Filmes focados em uma profissão podem ser magníficos. As pessoas acostumadas demais à sua própria bolha profissional muitas vezes não se imaginam fazendo outra coisa porque a vida não permite ou porque encontraram aquilo que amam fazer. É aí que “The Wife” entra. O título principal sugere um foco na esposa, um ponto para o espectador prestar atenção acima do resto, mas pode soar como pouco material de interesse e por isso traz uma surpresa agradável: a história dá um gosto especial de como é e o que significa ser um escritor. Para aqueles com medo de não saber o que encontrar, já é algo mais do que a história de uma esposa, no mínimo.

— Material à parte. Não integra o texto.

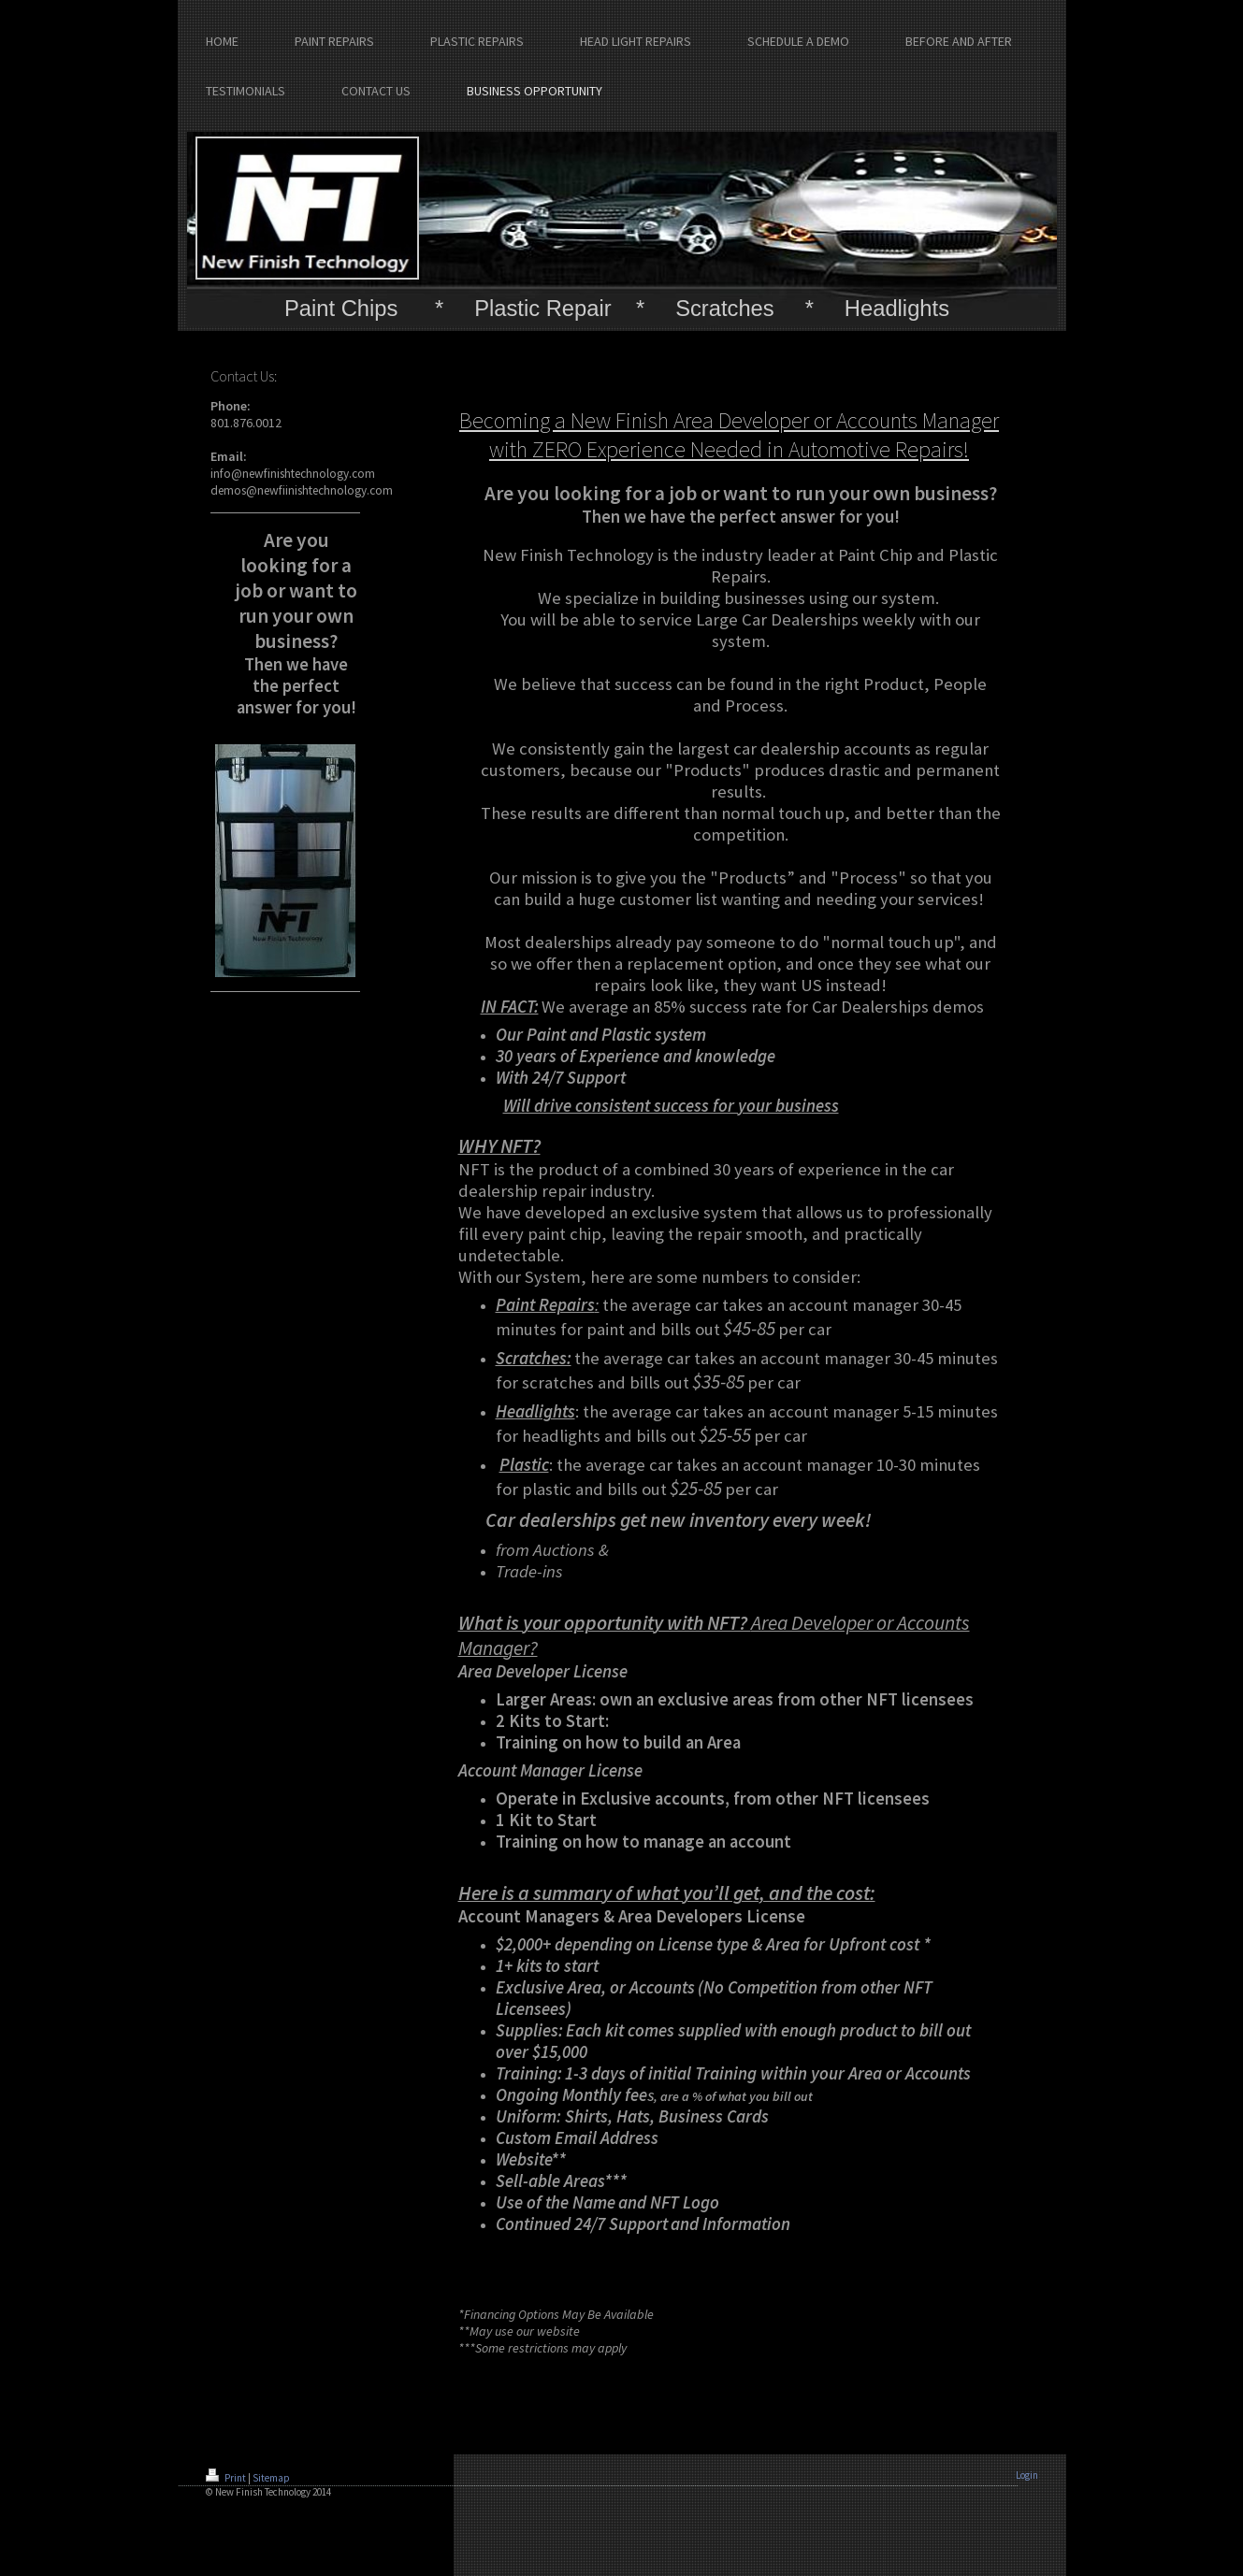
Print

Depois de décadas de livros e mais livros publicados, finalmente chega o momento de glória de Joe Castleman (Jonathan Pryce): ele é nomeado vencedor do Nobel de literatura. Ele e sua esposa, Joan (Glenn Close), são imediatamente soterrados de pedidos de fotos e entrevistas, comentários para jornais, discursos e, em seguida, chega a viagem à Suécia para receber o prêmio. Mas nem tudo são flores, embora se trate de uma das maiores honras do planeta. Os desconfortos e as mentiras se apresentam tão logo que a família de Joe pisa no avião, muito ao contrário da expectativa geral de desfrutar da atmosfera agradável de uma viagem celebrando uma vida de conquistas.

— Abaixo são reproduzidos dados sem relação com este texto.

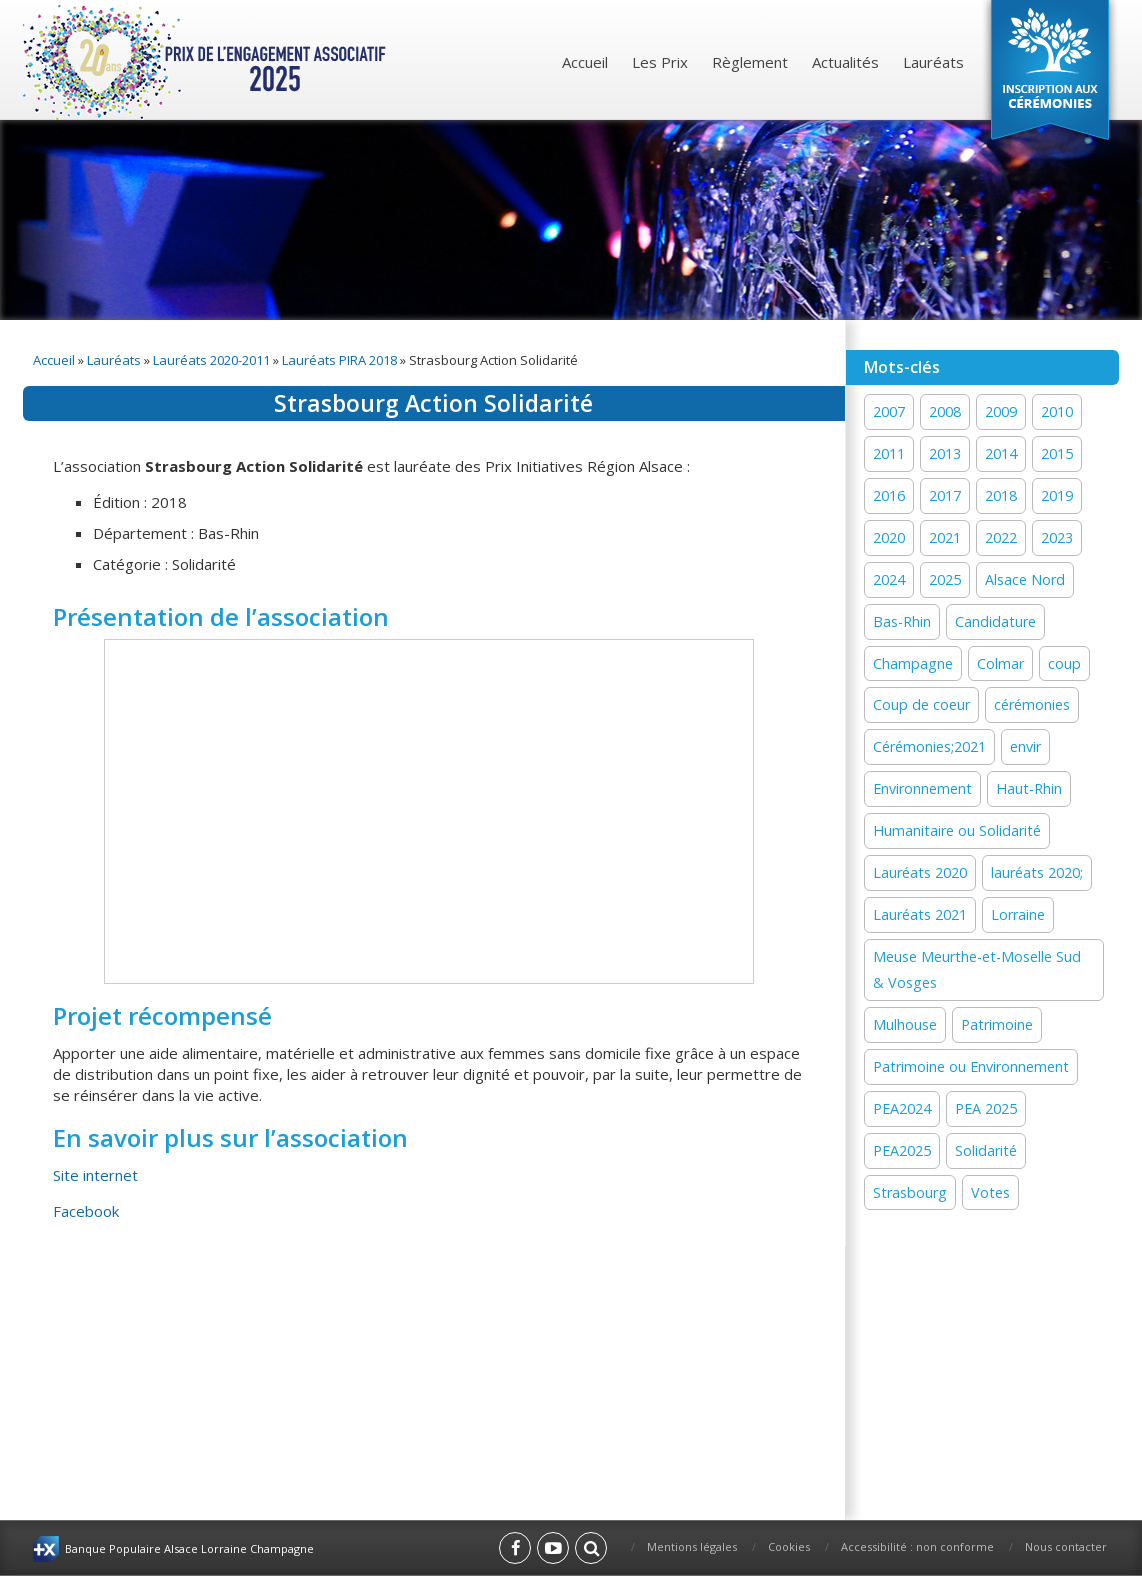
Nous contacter (1066, 1546)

“The Wife” se apresenta com pouco. É difícil imaginar as pessoas comentando sobre este filme no clássico estilo boca-a-boca tal como descreveriam “Room“, por exemplo — o suspense com Brie Larson presa em cativeiro criando um filho do captor. O que seria “The Wife”? Aquele em que Glenn Close é esposa de um escritor premiado? Neste quesito, uma indicação ao Oscar preencheu tal vazio ao fazer deste longa aquele em que Glenn Close foi indicada à Melhor Atriz. E talvez a indicação se torne uma vitória e um motivo ainda maior para as pessoas darem atenção à esta história com muito mais a dizer do que a primeira impressão transmite.
Não surpreendentemente, Close é o ponto alto; ou melhor, ela, Jonathan Pryce e todo o elenco. Não há um quê fora do lugar em um conjunto conciso e eficientemente disposto, com cada personagem tendo seu espaço para se desenvolver dentro de um cenário pensado em extrair o melhor deles. Talvez por isso mesmo seja tão difícil vender “The Wife”: é tudo muito corriqueiro e pequeno. Claro, ganhar um Nobel está longe de ser pequeno para qualquer pessoa, mas ainda é uma parte relativamente pequena da história. Grande parte da história se passa nos momentos preparativos para o grande prêmio, o que significa uma circunstância ainda menos chamativa. Difícil de transformar os preparativos do Nobel em algo cativante. Felizmente, isso não afirma nada sobre a qualidade final do produto, pois o crescimento dos problemas rouba a atenção para si como deveria. Independentemente do ambiente, importa mesmo é a dor de cabeça fazendo parte do cotidiano e até não poder ser mais ignorada.
Aliás, é aí que está o charme da obra. Tudo está no lugar, é como uma peça de teatro muitíssimo bem escrita em que os personagens existem por uma boa razão e entram nas horas certas para alimentar o fogo da trama até ela ferver. Ora eles ficam um tempo de fora, ora aparecem bem na hora em que facilitariam a vida dos outros se tivessem ficado mais tempo fora e, assim, transformam o que deveriam ser dias de lazer em uma bomba relógio. “The Wife” funciona mais ou menos como um dia normal que começa a dar errado até que não se possa pensar nele tendo alguma parte boa. Por mais que não seja uma proposta exatamente fácil de divulgar, ao menos ela cria de pouca a nenhuma expectativa e deixa o espectador cru para o que há pela frente.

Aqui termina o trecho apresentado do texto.